U.P.A.’s two most famous films have been Brotherhood Of Man (against racism) and Hell Bent For Election, a pro-Roosevelt campaign document—1944—sponsored along with Brotherhood by the United Automobile Worker, both of which gotLife spreads. And there have been others as good and better like Flat Hatting, one of a long and continuing series for the Navy’s Flight Safety Division; Swab Your Choppers, for the same arm’s Bureau of Medicine and Surgery—a film of particular interest for its graphic simplification and stretches of non-animated action illusion. All of these films have been made for special, though not necessarily negligibly-sized audiences, but for one reason or another have by-passed the regular theatres. Last year, Columbia Pictures gave U.P.A. a five-year contract for sixty one-reel cartoons. The first of these, continuing an established Columbia series (“the Fox and Crow” series), were released in September and Dceember of last year. There have been two more delivered this year (with production tempo accelerating). The new series’ title, which will continue hereafter, is “Jolly Frolics”. The four cartoons available so far carry titles Robin Hoodlum, The Magic Fluke, The Ragtime Bear and Punchy de Lion.[sic]
The quality characterising the first three (I have not seen Punchy de Lion) is abundance. In a cartoon series where normally all is uniform, their individuality of plan and overall idea, non-repeating dramatis personae, and personal graphic styles, are unheard-of extravagances. Robin Hoodlum’s Gilbertian libretto is too intricate almost for comprehension in one viewing, with all the sight and sound distractions; without impeding movement a valid sound-speech effect is gotten in the dialogue take-off of British stage (film also?) accent excesses. In The Magic Fluke an unaccustomed pointing up of background is in the detail and colour richness (an antique gold) given tiers of baroque galleries up which, in one camera effect, we go endlessly climbing. The Ragtime Bear—the best so far—corrects Hoodlum’s diffuseness, is funnier than Magic Fluke. It has all kinds of style: drawing reminiscent of Flat Hatting’s—touchstone on graphics; a spareness in the music score to give in-the-room impact to the delightful sheerness of the unaccompanied banjo. Its introduction of human characters, notably the short-tempered, always almost catastrophically near-sighted Mr. Magoo—of human characters, that is, not grotesque-ified or single-traited only, like Popeye—will bear watching.
HAROLD LEONARD


Unfortunately, Magoo’s shorts devolved into becoming dependent on the old man mistaking something for something else because of miserably poor vision. The one-shot cartoons wrapped uncharming characters and uninteresting stories in graphic styles that were becoming increasingly familiar, thanks to TV commercials by a host of studios. When Disney released Flowers and Trees in 1932, people cared about animated short films. By the time UPA’s The Jaywalker (1956) rolled around, the movie shorts business had been pretty much killed by television. The studio’s rise and fall had been pretty quick.

** Given data **
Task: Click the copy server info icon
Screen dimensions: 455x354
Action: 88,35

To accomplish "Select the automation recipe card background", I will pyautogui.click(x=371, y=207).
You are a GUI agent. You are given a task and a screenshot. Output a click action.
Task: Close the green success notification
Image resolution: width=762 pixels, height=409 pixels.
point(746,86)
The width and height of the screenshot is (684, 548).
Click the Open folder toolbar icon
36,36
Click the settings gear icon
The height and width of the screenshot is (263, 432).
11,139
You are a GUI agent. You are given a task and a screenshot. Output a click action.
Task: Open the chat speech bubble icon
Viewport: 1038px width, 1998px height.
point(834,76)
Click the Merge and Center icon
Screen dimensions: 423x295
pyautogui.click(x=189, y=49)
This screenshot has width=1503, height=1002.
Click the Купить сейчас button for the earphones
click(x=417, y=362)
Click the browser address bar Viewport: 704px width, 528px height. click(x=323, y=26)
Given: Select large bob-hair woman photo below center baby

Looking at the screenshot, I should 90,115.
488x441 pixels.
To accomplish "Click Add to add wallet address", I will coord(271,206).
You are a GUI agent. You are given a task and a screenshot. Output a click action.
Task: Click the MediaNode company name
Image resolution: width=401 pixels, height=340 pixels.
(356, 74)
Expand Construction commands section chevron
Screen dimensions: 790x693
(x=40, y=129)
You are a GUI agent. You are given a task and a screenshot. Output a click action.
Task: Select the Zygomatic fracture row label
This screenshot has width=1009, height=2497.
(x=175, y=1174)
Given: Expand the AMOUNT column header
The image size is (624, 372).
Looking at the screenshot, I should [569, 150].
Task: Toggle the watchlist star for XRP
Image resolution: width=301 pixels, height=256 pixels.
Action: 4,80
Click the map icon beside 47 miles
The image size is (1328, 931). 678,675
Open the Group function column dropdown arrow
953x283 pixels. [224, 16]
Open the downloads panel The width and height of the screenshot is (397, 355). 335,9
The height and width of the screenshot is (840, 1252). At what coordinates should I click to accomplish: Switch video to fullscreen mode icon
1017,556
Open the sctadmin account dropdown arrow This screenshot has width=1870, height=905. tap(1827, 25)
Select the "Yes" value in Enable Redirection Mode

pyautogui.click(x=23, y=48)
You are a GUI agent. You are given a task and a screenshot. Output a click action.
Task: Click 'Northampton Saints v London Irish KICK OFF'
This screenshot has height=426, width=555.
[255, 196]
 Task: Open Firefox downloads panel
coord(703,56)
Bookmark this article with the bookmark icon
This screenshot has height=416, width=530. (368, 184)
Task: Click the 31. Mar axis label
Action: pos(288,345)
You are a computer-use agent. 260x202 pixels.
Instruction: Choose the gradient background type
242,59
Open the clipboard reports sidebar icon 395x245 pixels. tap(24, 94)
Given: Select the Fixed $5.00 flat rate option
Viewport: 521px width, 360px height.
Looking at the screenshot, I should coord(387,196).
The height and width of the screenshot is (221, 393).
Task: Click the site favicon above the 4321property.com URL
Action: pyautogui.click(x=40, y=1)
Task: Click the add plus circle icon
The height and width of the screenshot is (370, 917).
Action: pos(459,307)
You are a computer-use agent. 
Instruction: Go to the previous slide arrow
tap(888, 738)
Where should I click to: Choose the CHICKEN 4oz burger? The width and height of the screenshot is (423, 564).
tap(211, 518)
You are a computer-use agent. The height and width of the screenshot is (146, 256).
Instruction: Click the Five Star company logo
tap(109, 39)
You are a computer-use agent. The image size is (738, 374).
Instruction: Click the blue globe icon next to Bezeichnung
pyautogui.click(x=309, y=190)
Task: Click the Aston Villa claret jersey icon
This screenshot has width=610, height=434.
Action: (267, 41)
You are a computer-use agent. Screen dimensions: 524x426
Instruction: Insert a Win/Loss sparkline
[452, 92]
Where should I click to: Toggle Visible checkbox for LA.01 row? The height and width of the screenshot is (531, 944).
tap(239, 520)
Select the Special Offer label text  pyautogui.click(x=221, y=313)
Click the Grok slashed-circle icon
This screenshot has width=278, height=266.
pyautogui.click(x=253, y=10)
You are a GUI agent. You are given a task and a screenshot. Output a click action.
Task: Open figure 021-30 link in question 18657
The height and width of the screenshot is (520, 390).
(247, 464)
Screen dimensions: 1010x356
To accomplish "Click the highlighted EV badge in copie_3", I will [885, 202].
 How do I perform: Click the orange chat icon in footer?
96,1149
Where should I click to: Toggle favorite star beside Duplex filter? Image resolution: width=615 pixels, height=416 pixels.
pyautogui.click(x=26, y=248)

** What you need to do **
**1)** Repeat the part of the piece on the U.P.A. cartoons that begins at the words "Unfortunately, Magoo’s shorts" and stops after the words "been pretty quick.".
**2)** Answer these questions from the piece on the U.P.A. cartoons:
(a) How many one-reel cartoons did Columbia Pictures' five-year contract with U.P.A. cover?
(b) Which cartoon does the writer call the best so far?
(c) In what year did Disney release Flowers and Trees?

** Solution set **
**1)**
Unfortunately, Magoo’s shorts devolved into becoming dependent on the old man mistaking something for something else because of miserably poor vision. The one-shot cartoons wrapped uncharming characters and uninteresting stories in graphic styles that were becoming increasingly familiar, thanks to TV commercials by a host of studios. When Disney released Flowers and Trees in 1932, people cared about animated short films. By the time UPA’s The Jaywalker (1956) rolled around, the movie shorts business had been pretty much killed by television. The studio’s rise and fall had been pretty quick.

**2)**
(a) Sixty.
(b) The Ragtime Bear.
(c) 1932.